WHAT THIS TASK INVOLVES:
Search the entries below for the string "agent" and copy the lines that hold it.

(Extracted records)

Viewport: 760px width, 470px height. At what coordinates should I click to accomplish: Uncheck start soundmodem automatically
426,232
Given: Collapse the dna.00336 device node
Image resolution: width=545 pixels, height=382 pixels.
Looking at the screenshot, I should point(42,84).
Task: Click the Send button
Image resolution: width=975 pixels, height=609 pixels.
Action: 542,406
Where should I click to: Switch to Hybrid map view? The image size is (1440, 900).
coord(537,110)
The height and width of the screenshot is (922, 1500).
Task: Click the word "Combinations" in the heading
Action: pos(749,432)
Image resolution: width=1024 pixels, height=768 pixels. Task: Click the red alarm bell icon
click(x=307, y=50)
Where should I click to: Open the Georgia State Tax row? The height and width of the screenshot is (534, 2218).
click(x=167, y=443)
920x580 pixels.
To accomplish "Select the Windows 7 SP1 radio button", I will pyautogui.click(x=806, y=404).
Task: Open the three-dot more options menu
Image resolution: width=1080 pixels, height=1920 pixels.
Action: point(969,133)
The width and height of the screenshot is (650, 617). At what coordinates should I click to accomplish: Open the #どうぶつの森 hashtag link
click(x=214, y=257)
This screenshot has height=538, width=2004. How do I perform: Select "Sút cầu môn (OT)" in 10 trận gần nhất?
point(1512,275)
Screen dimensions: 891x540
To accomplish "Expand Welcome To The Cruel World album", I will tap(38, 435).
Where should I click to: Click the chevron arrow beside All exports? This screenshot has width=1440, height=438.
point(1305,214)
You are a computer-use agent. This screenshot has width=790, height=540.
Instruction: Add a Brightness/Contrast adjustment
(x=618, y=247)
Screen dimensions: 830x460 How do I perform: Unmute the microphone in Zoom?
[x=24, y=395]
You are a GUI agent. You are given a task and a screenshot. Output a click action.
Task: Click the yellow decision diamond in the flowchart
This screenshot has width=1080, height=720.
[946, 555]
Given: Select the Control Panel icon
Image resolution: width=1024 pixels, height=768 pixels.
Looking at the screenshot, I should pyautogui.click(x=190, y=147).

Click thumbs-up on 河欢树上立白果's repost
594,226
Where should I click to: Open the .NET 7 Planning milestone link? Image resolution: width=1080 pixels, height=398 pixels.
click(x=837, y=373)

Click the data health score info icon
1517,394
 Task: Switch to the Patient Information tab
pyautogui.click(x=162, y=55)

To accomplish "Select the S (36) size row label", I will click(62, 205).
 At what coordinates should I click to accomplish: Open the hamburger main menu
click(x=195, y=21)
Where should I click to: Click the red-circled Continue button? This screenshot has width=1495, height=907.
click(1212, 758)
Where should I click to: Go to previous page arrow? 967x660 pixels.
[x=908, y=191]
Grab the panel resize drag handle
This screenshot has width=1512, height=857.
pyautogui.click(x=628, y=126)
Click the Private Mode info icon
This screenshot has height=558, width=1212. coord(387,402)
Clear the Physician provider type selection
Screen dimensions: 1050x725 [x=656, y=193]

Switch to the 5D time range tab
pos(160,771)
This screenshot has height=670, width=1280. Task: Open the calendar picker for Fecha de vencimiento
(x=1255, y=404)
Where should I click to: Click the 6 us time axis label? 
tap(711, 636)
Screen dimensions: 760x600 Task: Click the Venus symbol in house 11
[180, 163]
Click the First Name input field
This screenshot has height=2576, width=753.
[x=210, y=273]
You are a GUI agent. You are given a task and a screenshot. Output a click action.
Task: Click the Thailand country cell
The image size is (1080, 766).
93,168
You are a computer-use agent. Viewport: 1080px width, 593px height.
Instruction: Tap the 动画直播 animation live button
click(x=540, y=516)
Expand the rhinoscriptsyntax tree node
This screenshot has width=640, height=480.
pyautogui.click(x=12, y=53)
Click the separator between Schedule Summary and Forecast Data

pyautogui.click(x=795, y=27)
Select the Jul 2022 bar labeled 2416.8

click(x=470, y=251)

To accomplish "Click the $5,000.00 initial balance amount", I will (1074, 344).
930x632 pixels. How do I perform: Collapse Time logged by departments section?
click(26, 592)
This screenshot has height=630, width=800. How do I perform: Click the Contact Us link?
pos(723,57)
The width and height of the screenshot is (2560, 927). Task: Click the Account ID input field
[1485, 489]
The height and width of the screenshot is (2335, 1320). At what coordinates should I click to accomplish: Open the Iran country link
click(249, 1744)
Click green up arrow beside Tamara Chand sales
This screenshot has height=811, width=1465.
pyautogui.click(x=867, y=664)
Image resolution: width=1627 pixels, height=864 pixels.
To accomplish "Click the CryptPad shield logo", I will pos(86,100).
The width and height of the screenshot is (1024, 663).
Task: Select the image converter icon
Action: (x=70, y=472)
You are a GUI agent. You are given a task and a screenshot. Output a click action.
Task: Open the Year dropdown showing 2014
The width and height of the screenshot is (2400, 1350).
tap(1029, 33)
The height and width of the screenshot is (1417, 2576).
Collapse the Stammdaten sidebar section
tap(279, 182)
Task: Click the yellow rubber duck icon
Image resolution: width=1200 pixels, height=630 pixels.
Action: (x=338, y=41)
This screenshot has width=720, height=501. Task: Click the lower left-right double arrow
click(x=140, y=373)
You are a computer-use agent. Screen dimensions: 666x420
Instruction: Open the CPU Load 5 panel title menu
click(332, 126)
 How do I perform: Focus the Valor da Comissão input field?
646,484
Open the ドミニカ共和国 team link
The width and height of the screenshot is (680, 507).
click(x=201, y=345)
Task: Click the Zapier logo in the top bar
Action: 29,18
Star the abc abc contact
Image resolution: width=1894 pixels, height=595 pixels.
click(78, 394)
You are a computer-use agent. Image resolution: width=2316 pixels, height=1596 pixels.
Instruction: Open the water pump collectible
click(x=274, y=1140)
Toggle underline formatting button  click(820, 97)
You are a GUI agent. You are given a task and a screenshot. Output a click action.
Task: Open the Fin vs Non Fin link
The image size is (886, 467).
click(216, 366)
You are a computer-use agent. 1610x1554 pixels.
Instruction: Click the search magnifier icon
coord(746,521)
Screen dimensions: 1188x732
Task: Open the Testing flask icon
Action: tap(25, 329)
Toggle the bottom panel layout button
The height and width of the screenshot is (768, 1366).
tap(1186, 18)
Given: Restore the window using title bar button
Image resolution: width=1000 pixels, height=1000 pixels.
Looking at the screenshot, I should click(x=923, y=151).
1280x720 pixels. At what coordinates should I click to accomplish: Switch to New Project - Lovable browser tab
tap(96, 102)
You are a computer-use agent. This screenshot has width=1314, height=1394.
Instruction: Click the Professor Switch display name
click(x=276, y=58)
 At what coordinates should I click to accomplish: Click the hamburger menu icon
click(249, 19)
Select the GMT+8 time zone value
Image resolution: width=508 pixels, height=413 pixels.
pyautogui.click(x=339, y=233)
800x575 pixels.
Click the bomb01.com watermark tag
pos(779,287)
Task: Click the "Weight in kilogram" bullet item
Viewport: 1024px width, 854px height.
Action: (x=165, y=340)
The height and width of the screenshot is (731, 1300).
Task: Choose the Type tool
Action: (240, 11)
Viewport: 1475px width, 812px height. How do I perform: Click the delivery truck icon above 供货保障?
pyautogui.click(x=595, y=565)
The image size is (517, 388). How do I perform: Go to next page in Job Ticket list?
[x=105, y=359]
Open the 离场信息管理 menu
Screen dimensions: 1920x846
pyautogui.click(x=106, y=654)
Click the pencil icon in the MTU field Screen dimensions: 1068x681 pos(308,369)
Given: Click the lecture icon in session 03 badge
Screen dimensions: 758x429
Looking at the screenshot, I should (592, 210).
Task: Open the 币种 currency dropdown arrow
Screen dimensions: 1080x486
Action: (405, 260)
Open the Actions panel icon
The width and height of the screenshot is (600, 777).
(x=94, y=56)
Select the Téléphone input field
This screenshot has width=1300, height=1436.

REPLY:
You are a computer-use agent. This screenshot has width=790, height=540.
You are a GUI agent. You are given a task and a screenshot. Output a click action.
You are a GUI agent. You are given a task and a screenshot. Output a click action.
You are a computer-use agent. Viewport: 1080px width, 593px height.
You are a GUI agent. You are given a task and a screenshot. Output a click action.
You are a computer-use agent. Screen dimensions: 666x420
You are a computer-use agent. Image resolution: width=2316 pixels, height=1596 pixels.
You are a GUI agent. You are given a task and a screenshot. Output a click action.
You are a computer-use agent. 1610x1554 pixels.
You are a computer-use agent. This screenshot has width=1314, height=1394.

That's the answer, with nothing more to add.